Durante a quarta viagem, iniciada com a saída de Cadix, em 11 de maio de 1502, acompanhado de Bartolomé de Las Casas e o seu filho Fernando, Colombo teve que enfrentar uma verdadeira odisséia. Em Jamaica, uma parte da tripulação se revoltou enquanto os indígenas recusavam reabastecê-los. Diante dessa dificuldade, Colombo não hesitou em correr a um pseudo-milagre. Num golpe de mestre, reuniu os indígenas e comunicou que dentro de três dias, com auxílio do seu Deus que habitava o céu, iria fazer desaparecer a Lua. Alguns aceitaram a idéia e permaneceram temerosos, outros não acreditaram.

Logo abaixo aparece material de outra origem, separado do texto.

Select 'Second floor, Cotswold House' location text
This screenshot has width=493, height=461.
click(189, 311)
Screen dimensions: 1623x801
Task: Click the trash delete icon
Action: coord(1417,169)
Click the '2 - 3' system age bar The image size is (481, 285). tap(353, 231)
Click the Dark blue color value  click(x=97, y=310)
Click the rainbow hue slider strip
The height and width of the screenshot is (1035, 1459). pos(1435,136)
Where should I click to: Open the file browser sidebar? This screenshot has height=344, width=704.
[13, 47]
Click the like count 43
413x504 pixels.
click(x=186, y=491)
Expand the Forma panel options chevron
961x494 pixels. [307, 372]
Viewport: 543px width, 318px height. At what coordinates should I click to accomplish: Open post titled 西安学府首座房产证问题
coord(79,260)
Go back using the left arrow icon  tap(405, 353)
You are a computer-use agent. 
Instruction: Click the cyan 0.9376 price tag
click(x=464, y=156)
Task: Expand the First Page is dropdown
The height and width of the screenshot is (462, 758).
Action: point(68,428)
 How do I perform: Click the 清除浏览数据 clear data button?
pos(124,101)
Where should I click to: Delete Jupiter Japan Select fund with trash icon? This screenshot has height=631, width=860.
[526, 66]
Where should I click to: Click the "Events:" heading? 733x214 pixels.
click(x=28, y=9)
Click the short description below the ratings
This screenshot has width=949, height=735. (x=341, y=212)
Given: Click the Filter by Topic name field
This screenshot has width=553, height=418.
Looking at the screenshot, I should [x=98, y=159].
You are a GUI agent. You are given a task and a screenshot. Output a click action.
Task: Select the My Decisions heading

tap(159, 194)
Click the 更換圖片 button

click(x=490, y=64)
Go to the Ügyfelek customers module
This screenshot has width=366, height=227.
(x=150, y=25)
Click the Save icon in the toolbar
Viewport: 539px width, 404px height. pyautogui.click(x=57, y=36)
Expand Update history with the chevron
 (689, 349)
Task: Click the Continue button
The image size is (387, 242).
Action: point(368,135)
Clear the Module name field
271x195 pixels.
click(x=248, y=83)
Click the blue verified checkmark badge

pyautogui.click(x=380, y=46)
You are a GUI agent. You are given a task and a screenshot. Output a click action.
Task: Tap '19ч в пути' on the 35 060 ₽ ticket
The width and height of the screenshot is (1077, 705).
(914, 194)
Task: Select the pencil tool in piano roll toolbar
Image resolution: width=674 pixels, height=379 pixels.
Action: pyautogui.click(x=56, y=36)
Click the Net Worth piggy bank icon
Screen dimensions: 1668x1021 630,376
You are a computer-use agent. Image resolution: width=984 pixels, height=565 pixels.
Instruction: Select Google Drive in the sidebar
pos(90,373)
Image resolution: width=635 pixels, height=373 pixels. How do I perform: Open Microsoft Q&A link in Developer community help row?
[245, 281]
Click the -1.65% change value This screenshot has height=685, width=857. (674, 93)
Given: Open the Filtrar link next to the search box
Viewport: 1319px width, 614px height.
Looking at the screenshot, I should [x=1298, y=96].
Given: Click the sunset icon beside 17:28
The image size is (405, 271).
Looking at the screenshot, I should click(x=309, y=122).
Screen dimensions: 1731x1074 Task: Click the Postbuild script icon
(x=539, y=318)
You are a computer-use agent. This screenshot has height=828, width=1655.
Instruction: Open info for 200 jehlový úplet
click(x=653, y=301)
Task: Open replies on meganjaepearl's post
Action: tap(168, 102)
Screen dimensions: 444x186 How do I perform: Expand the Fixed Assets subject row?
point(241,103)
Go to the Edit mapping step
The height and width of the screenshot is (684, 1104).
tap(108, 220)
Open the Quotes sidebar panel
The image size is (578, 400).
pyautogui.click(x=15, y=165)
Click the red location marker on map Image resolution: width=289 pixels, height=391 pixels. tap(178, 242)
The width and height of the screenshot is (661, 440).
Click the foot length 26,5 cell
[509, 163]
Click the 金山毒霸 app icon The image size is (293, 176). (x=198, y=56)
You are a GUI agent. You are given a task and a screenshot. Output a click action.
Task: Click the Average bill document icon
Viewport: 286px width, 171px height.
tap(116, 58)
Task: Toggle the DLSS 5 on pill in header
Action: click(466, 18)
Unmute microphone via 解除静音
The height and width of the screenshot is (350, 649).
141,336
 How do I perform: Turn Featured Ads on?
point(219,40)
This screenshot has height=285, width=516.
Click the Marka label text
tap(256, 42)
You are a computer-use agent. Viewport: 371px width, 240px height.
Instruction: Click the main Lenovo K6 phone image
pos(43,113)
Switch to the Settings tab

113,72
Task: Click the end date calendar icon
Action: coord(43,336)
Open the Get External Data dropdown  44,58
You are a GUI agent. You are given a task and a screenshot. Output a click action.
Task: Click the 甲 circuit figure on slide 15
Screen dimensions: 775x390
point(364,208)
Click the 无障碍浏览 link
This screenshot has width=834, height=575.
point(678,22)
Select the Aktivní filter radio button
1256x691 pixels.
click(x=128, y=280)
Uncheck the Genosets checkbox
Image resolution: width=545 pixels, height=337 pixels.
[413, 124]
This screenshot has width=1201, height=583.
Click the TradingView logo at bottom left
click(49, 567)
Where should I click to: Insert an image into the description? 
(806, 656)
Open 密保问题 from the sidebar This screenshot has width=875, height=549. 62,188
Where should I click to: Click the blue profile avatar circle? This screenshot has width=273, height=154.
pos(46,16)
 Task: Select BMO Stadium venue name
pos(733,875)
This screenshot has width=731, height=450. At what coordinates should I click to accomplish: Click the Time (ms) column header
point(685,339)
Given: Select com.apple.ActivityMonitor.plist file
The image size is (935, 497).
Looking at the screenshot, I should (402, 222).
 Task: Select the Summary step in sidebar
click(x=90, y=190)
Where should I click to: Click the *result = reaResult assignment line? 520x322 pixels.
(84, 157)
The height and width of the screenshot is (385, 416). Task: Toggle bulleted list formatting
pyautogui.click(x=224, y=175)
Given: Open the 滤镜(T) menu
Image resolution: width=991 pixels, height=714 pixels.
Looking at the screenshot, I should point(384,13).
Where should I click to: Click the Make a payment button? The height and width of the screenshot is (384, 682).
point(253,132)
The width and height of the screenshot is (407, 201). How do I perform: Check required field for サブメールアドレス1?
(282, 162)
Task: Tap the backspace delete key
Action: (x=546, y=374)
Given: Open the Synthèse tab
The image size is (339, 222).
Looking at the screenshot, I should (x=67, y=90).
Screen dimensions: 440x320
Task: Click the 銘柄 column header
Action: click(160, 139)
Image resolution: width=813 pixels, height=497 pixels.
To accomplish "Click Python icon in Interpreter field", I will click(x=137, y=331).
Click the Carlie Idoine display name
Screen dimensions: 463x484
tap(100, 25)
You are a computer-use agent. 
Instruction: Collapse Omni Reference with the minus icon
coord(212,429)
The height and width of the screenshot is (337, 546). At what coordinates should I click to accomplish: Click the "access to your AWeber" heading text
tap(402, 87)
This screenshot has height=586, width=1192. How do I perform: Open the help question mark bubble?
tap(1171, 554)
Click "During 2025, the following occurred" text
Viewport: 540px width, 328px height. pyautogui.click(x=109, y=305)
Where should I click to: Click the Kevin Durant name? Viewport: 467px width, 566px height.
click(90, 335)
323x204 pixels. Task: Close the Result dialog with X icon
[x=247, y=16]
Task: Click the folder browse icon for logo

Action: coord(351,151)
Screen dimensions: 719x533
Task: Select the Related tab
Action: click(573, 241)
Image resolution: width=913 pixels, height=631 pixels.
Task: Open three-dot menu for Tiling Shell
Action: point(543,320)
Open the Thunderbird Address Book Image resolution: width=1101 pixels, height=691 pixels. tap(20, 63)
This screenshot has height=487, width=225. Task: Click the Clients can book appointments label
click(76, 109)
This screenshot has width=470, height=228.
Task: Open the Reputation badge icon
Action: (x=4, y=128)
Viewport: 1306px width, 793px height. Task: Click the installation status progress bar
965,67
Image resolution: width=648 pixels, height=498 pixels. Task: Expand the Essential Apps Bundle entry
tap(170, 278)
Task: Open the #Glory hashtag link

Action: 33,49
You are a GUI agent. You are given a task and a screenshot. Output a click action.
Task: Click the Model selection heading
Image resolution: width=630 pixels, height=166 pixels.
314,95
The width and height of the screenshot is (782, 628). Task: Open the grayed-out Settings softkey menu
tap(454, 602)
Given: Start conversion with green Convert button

Na noite do eclipse, logo que a Lua começou nascer, à medida que ela subia, o eclipse aumentava e a lua desaparecia. Os indígenas, que prestavam grande atenção, logo começaram a reabastecer as caravelas, com grande algazarra, durante a qual solicitavam que os protegessem da cólera de Deus. O Almirante prometeu que o faria. Iria devolver-lhes a Lua. Ao fazê-lo, ao fim do eclipse, Colombo revestiu-se de uma autoridade tão poderosa junto aos indígenas que nada mais lhe recusaram.

(*) Ronaldo Rogério de Freitas Mourão, astrônomo e escritor, publicou este artigo (junto com os de Roberto Benavides), no Caderno de Sábado do Jornal da Tarde/O Estado de São Paulo, em 10 de outubro de 1992.